Problem statement: Reproduce the records below exactly as they appear.
——
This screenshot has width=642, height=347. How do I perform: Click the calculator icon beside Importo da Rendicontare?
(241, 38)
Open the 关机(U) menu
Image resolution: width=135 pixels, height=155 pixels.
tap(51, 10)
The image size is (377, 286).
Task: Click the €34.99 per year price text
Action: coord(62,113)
——
Answer to the problem:
This screenshot has width=642, height=347. How do I perform: Click the calculator icon beside Importo da Rendicontare?
(241, 38)
Open the 关机(U) menu
Image resolution: width=135 pixels, height=155 pixels.
tap(51, 10)
The image size is (377, 286).
Task: Click the €34.99 per year price text
Action: coord(62,113)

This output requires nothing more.